So - suggestions: join all the forums and yahoo groups for state adoption you can and ask those folks. Start a support group amongst MAPP participants and work together to figure out Florida stuff. It did take me longer to find a child because I didn't do foster - most kids do stay with foster families.
Can you print up a marketing brochure on yourself and send it to every office in Florida so they know about you and what kind of child you are looking for?
I would definitely look on the internet for children and I wouldn't worry about if they were close - the transition is just a short term thing.
I would try to find an advocate within the system and ask them for help and suggestions - one great sw actually told me about a special program that I was about to enter when my baby found me.
Good luck to you - and feel free to vent anytime...this was one of the most frustrating (and yet worthwhile in the end...) things I ever did.
Cynthia
It took me four years to get my daughter. I have one bio daughter also and I had a hard time getting workers to take me seriously. I think it was just persistent that finally convinced someone that I knew what I was doing and could handle being a single mom of two. The good news is that the second adoption is going much quicker. I was approved in December and matched last month. Since I have had one successful adoption, I suddenly seem like a sure thing and I have received multiple responses from out of state caseworkers and even turned down two placements. I think singles do have to advocate more for themselves but eventually you will get your child.
Hi karenbd
I'm from Florida too. It took me about about a year and a half to get my girls. I think I may have started out with the same agency you have. I had to fight too. Then a friend told me about foster to adopt and I made the switch from adoption. They were placed with me in about 5 months at 7 months and 2 years old.
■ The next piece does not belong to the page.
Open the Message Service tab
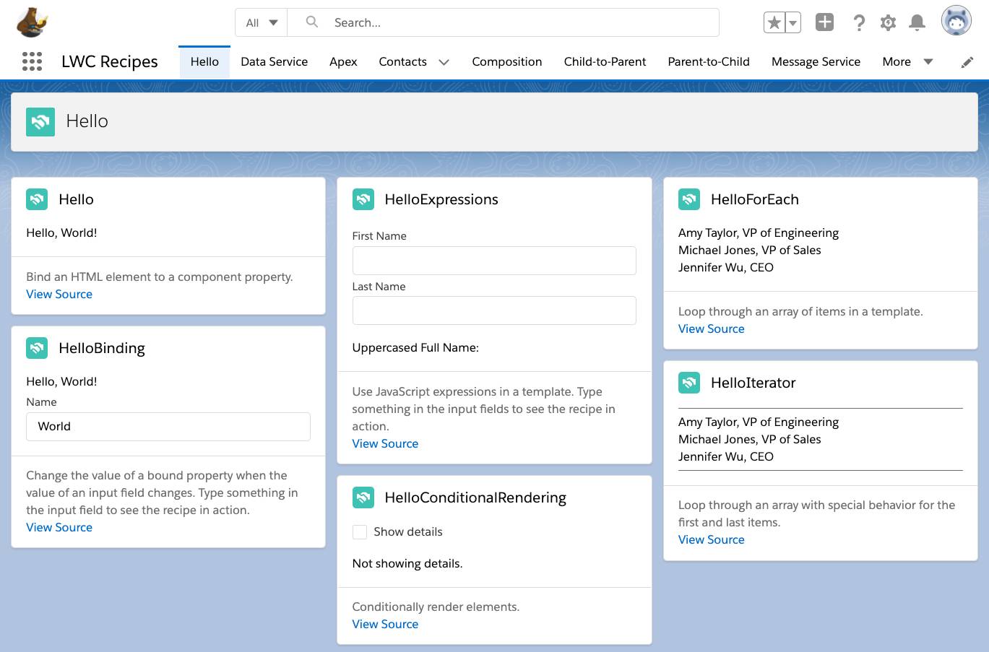 pyautogui.click(x=816, y=61)
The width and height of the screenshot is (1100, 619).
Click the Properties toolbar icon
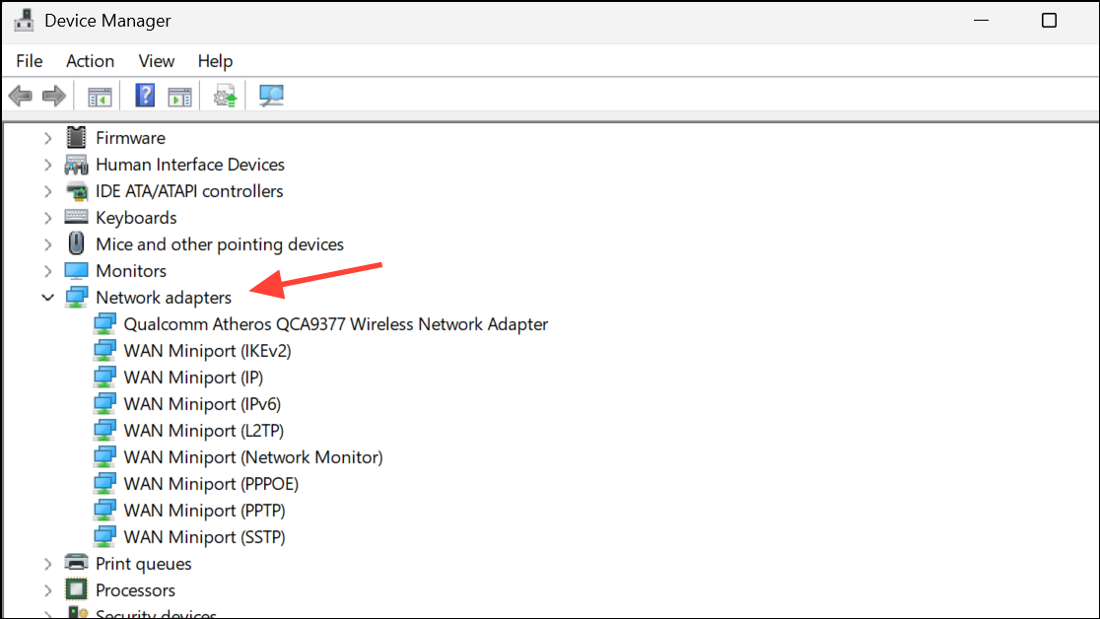(179, 96)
I was never asked if I were gay. The MAPP class I was in was people who wanted to adopt and my homestudy was complete before the class was over.
Contact the foster parents association in your area and get to know who's fostering. They can be your first source of information when a child becomes available and the progress of the case. The "agency" was no help.
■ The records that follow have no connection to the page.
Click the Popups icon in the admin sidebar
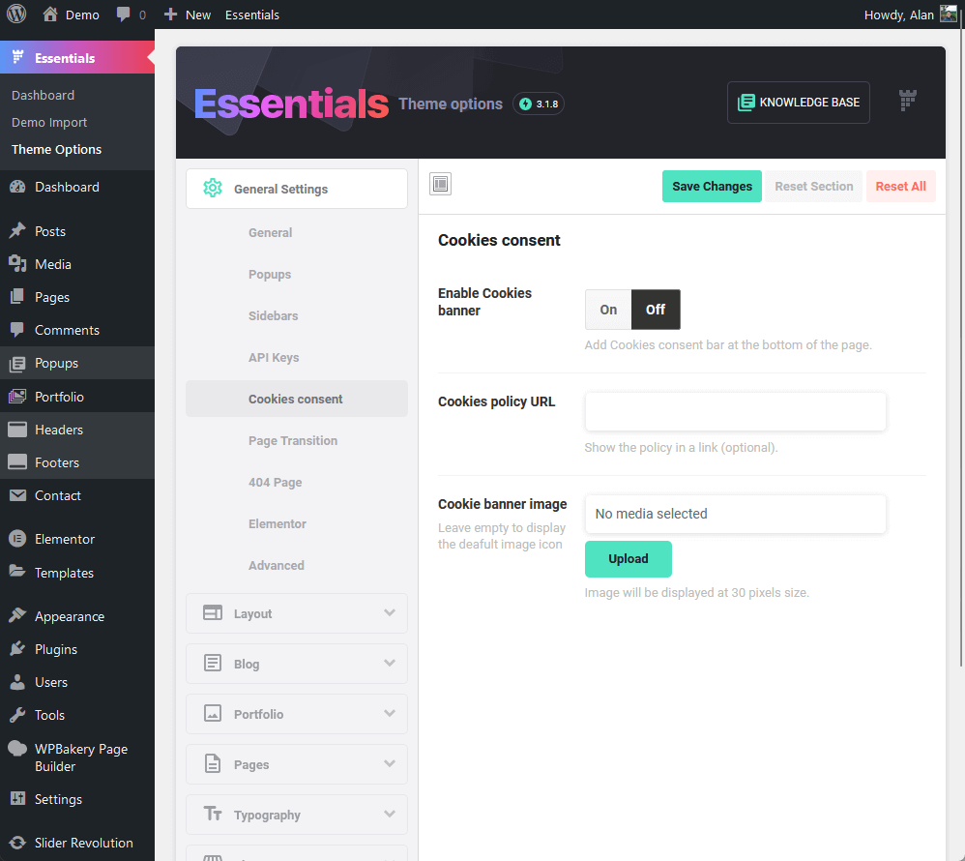This screenshot has height=861, width=965. coord(16,363)
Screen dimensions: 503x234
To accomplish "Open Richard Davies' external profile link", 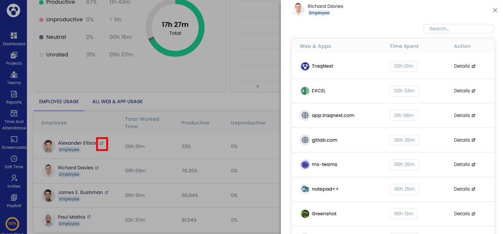I will click(97, 167).
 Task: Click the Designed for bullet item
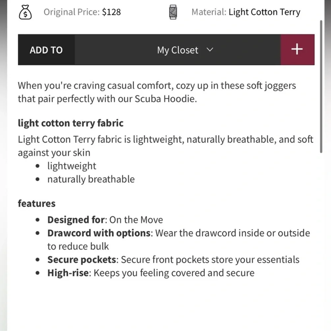click(x=105, y=220)
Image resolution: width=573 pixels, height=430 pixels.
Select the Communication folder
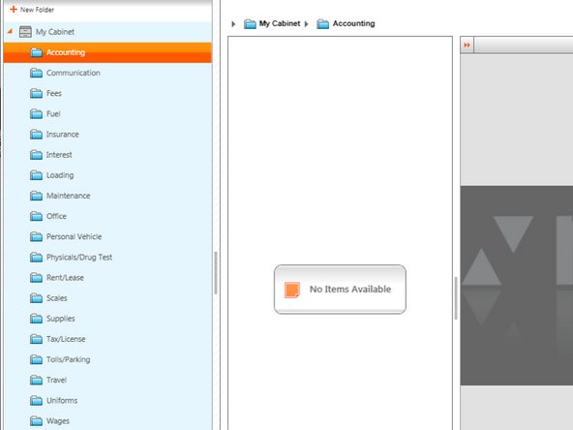[x=74, y=73]
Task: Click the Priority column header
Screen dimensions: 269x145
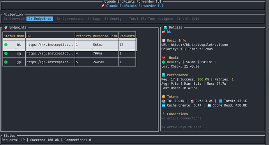Action: coord(83,36)
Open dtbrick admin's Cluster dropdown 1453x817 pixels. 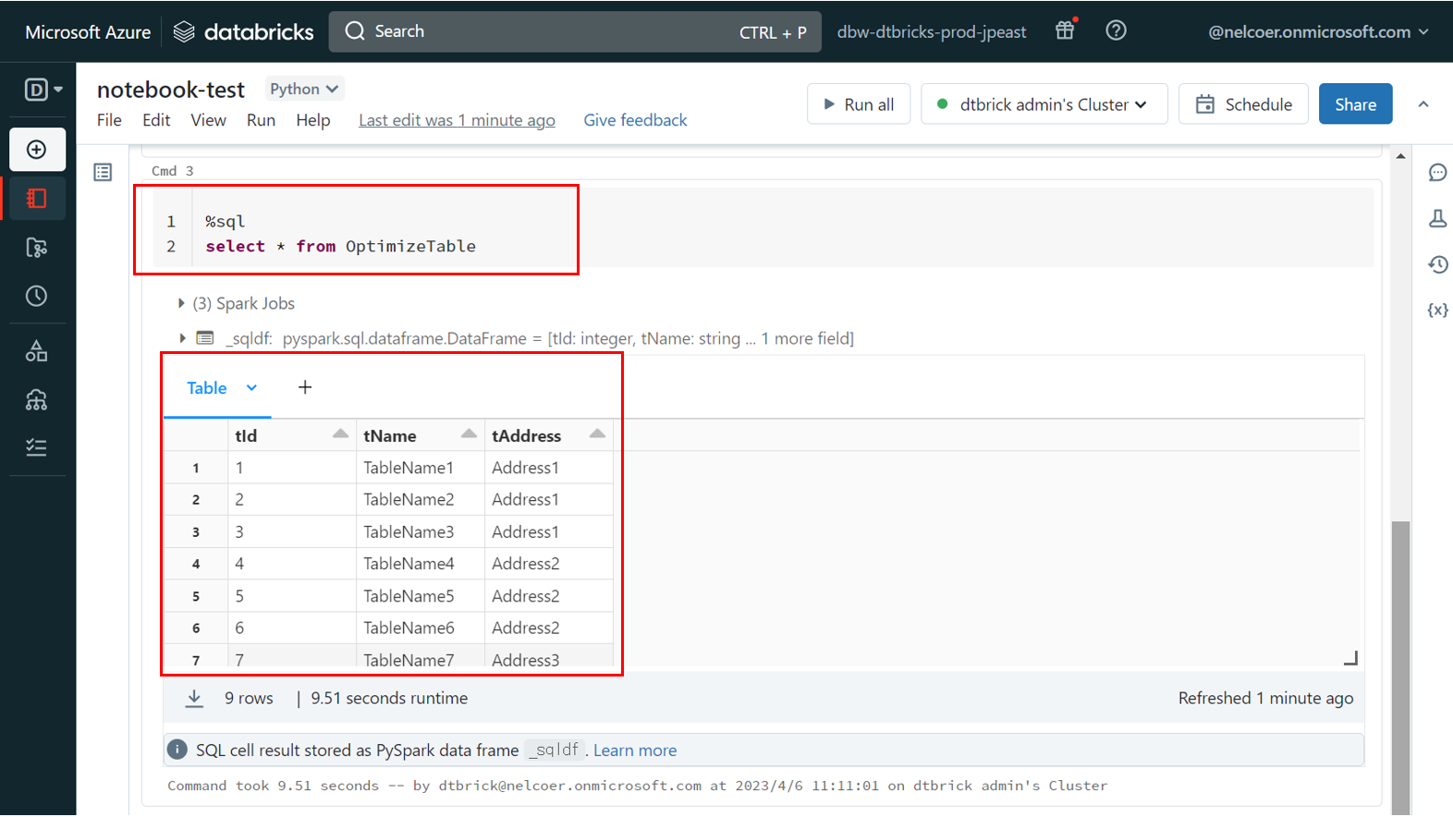1044,104
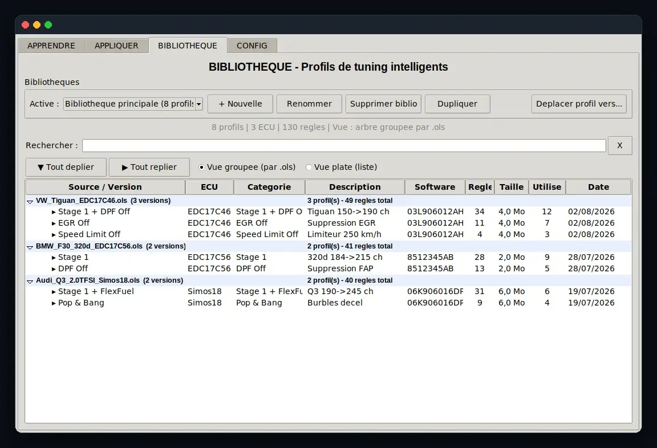Open the CONFIG tab

coord(252,46)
I understand your frustration.
I'm going through similar things but I'm in WA state (not any better) and I'm 24! Working with the state is a VERY trying thing. It seems just when you get through one hoop you have five more. My SW is now having me have a psych. eval. pretty much because I'm single but I have a psych. degree and I'm not worried.
I would contact the foster people, because sometimes they have a lot of in's and such.
I do hope things get better for ya!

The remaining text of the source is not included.